I am troubled by colleagues who say that as intelligent people, we will be able to think our way through the problems that will arise in any new disasters, just as we think and plan our way through difficult cases in our examining rooms, hospital units, clinics or operating rooms. But such thinking fails to take into account our many years of training. We are able to adjust to the contingencies in our workplace every day because we have been taught how to react with skill and appropriate instinct under myriad conditions. But such training relates to our own professional specialties - not the discipline of disaster preparedness.
While no one can plan for every contingency, there is ample evidence that a solid disaster plan can create the necessary template - the appropriate mindset, instincts and flexible skills - to enable each of us to jump into action with the tools we need to do our jobs under highly unusual circumstances.
Such planning and preparations make a difference. While many factors were involved, it seems clear that Rita caused less chaos and disruption than Katrina at least in part because of better preparations.
Yet, I wonder what it takes to put disaster on our radar screen. It’s so easy to “go through the motions" when we have a disaster drill without really being as serious about the process as we should be. We keep hearing how we are due for the “big one," but yet most of us seem to live in denial just like those in New Orleans did prior to Katrina. Will we be prepared when our disaster occurs?
I must say that I for one will certainly view SHC disaster exercises from a different perspective in the future. Despite everything else we are responsible for doing each day, we must as individuals learn and develop strategies that will prevent our institution - and our medical practices and communities - from falling into chaos.
We think that as smart or even brilliant people we have the resources we need to respond to disasters in creative and innovative ways. We do have that potential. But we won’t be able to respond appropriately unless everyone is on the same page using the appropriate template. And we won’t get there until we become familiar with that template. Our disaster exercises breed that familiarity.

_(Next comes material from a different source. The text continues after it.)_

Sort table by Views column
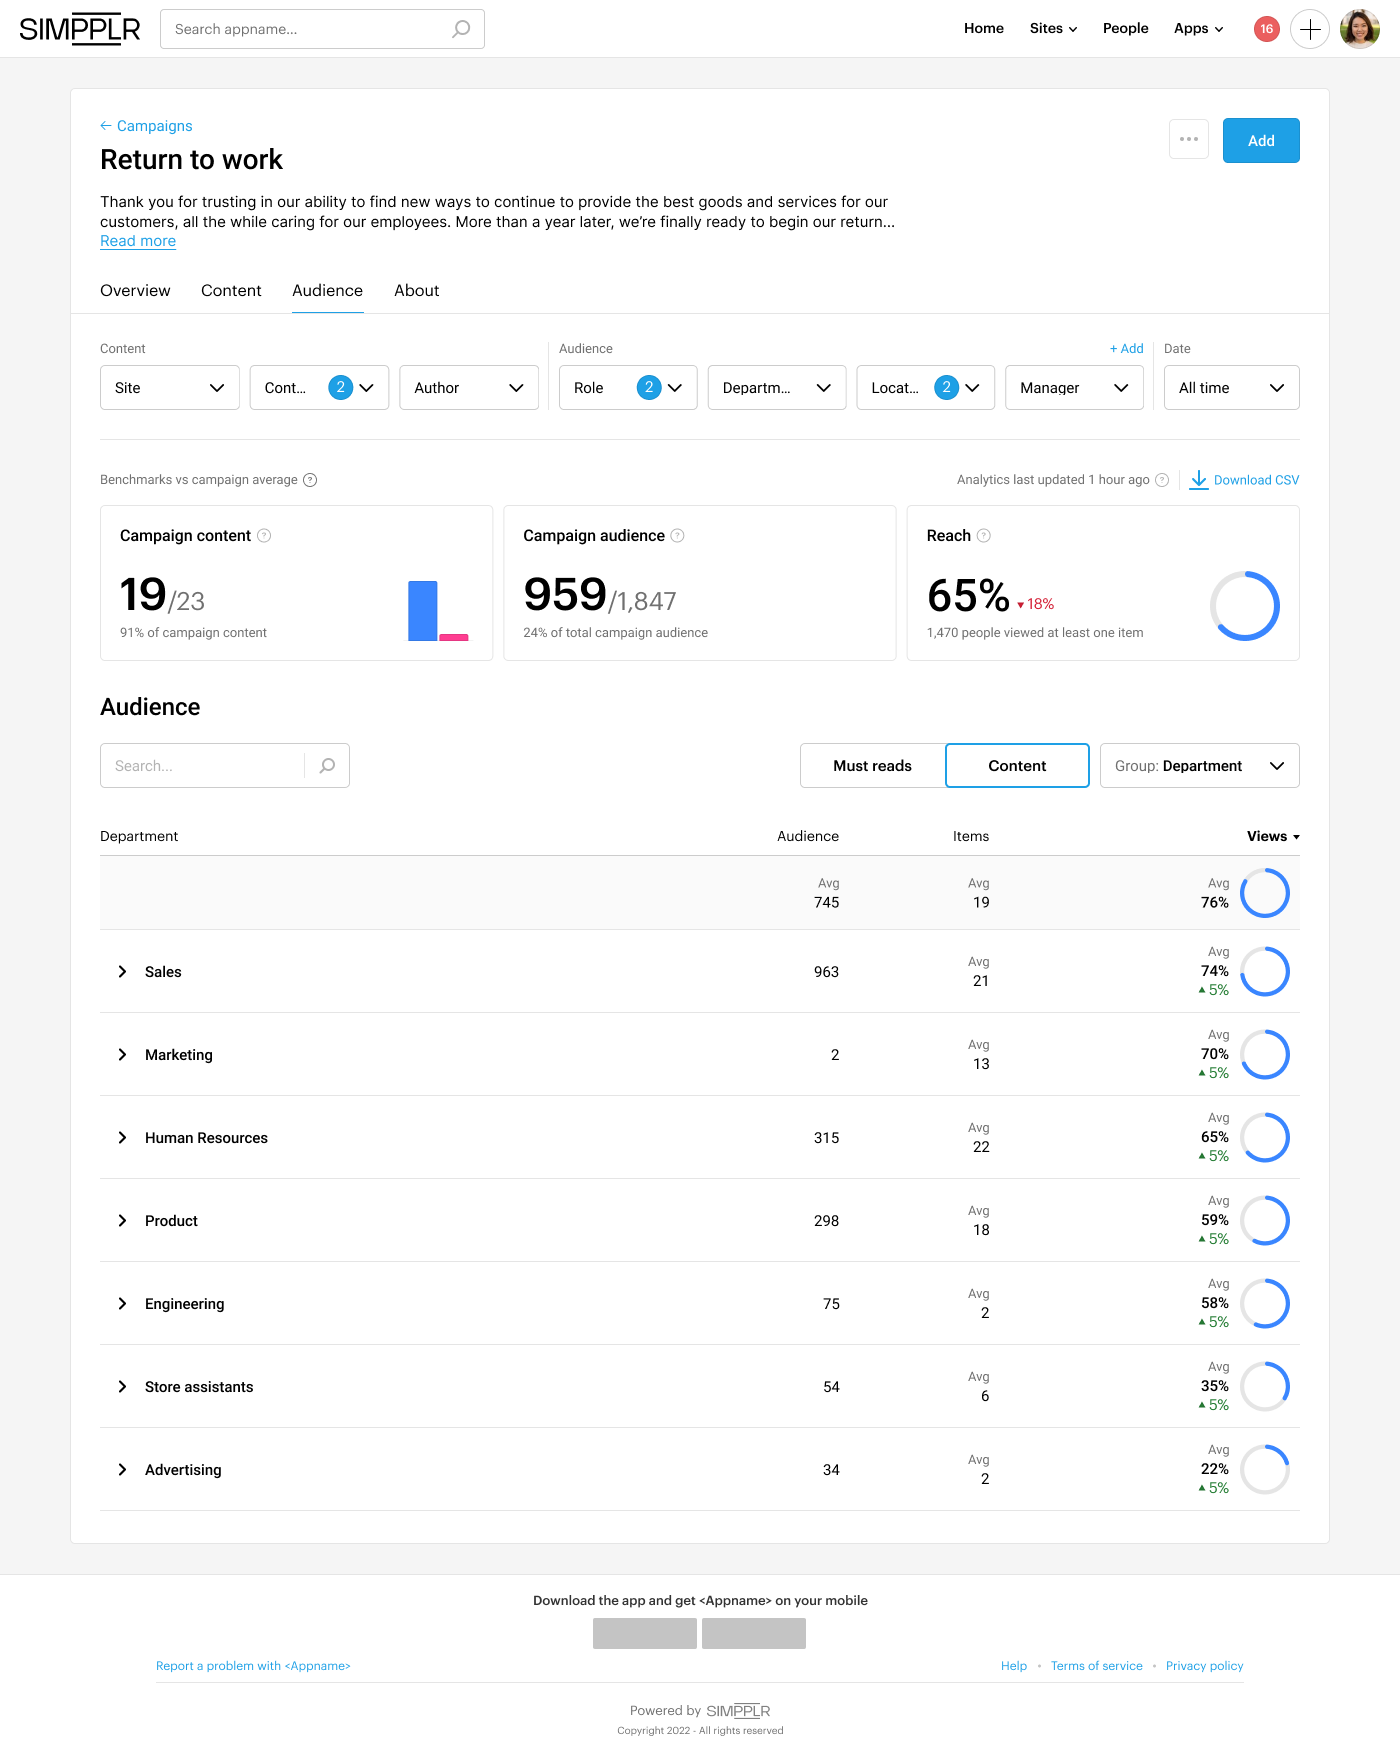The height and width of the screenshot is (1758, 1400). 1272,837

At SHC we do have an infrastructure. Last month I was heartened to read an insert placed in the Medical Staff Update that describes disaster preparations here at SHC. It was written by emergency medicine faculty member Eric Weiss, with the collaboration of Medical Staff President Kent Garman. We have the tools we need to work with our communities to bring more diligence and creativity to the mock disasters we simulate during our drills, and thus we become better prepared.
We have already seen positive signs that at Stanford we do wish to be involved. I want to acknowledge the outpouring of volunteerism from our physicians, nurses and other staff members who stood ready to travel to the Southeast to help those in need or who have volunteered to provide housing, supplies and money.
Our residency training programs have opened their arms to welcome at least three trainees who have been displaced because their hospitals have not been able to continue their training at least temporarily in the wake of the rebuilding efforts in the Southeast. I am in awe of our community’s generosity and altruism.
Since this is the November column and Thanksgiving Holiday is soon upon us, I wish to proclaim how thankful I am that we haven’t had to deal with the type of disasters first hand which others have this year. I am also thankful that we are surrounded by compassionate, giving people who are eager to reach out to those in need - and now hopefully also to assist in contingency planning here before an emergency hits home.